Yusef Salaam says he would change the criminal justice system in the U.S.: 'How do we get it right?'

Megan Sims
·3 mins read

Yusef Salaam, a member of the “Exonerated Five” whose convictions were vacated in the Central Park jogger case, shared his thoughts on Black Lives Matter, President Trump and how his life experiences inspired his new book, Punching the Air.

Punching the Air, which Salaam co-authored with National Book Award finalist Ibi Zoboi, is a young adult novel that revolves around a wrongly incarcerated Black Muslim teenager named Amal Shahid who turns to art and poetry as a refuge. The book is timely amid the continued protests around the United States following the police shootings of George Floyd, Breonna Taylor and, most recently, Jacob Blake.

“We’re crying for things like Black Lives Matter because all life doesn’t matter to the establishment. The establishment somehow said, ‘It’s OK for you to be down here and for us to be up here,’” Salaam tells Yahoo Life. “This book ... is the beginning of the conversation; it is the answer, in a way, to the trials of today.”

Amal’s story is told in verse, and though it does have similarities with Salaam’s own experiences, he says it is bigger than him.

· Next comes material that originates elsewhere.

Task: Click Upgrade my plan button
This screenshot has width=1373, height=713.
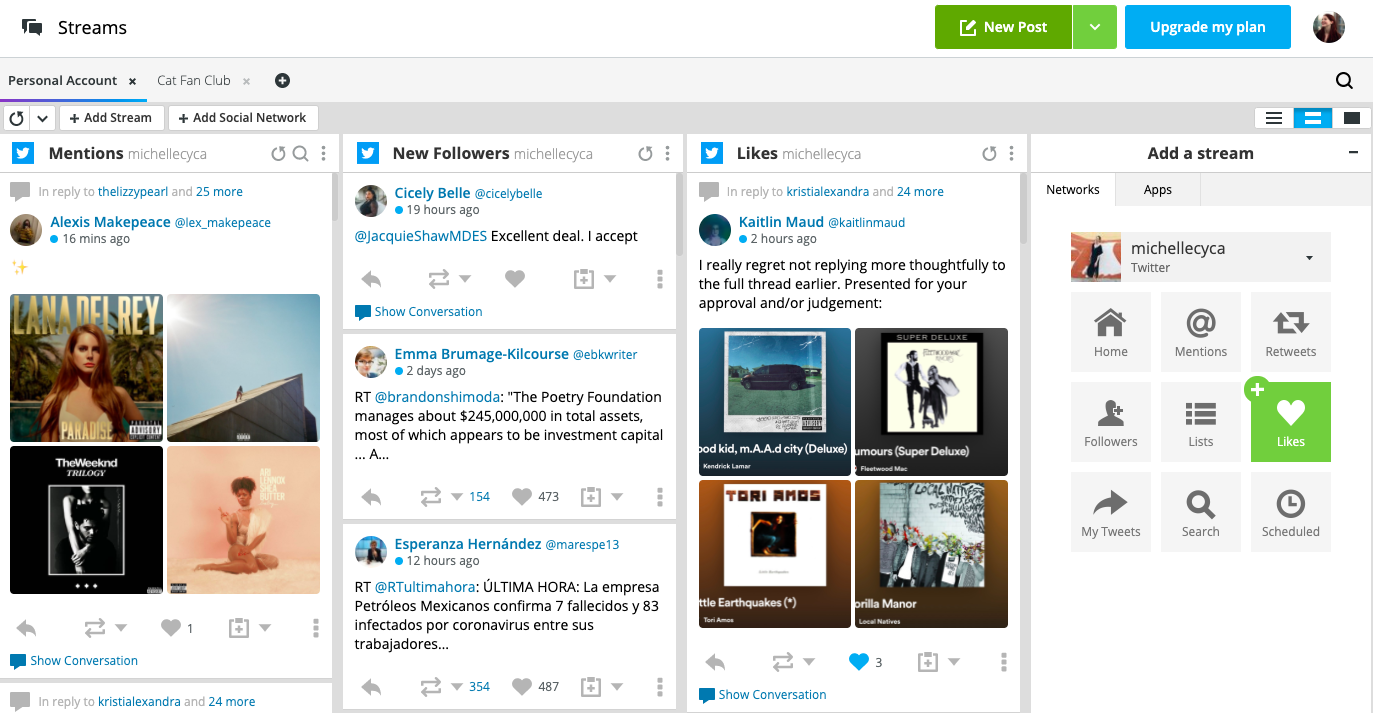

“The inspiration behind telling the story of Amal is the stories of all the oppressions we’ve all seen. I’ve often said that the story of the Central Park jogger case is not an anomaly,” he says. “They want people to believe that this is just a one-off, ‘We just got it wrong this one time.’ They don’t even admit that they got it wrong. To admit that they got it wrong is to speak to the humanity of us as a people. And so now, how do we get it right? How do we utilize these cases to figure out why we shouldn’t get it wrong?”

Salaam, who is an advocate for prison reform, says that he would change the U.S. criminal justice system altogether by giving inmates access to education to help them have a fighting chance outside of prison and giving them full citizenship rights, like voting.

He also criticized President Trump for not using his role to implement change.

“We haven’t been unified by him. I don’t even want to address his connection with the Central Park jogger case and the Exonerated Five. I’m talking about just him as a person,” he says, “to still be in the same space that he’s always been — his past performance is predicting what he’s going to do in the future.”

In the end, the activist says that he wants Punching the Air to give people hope during these tumultuous times.

“One of the things I often think about imparting, especially to young men of color and to really young people in general, is that they matter,” he says. “God said, ‘you, you,’ he wants you to be. You made it. And in that being has to be the understanding that you’ve been chosen, you’ve been chosen to do something special. There’s greatness that’s inside of you.”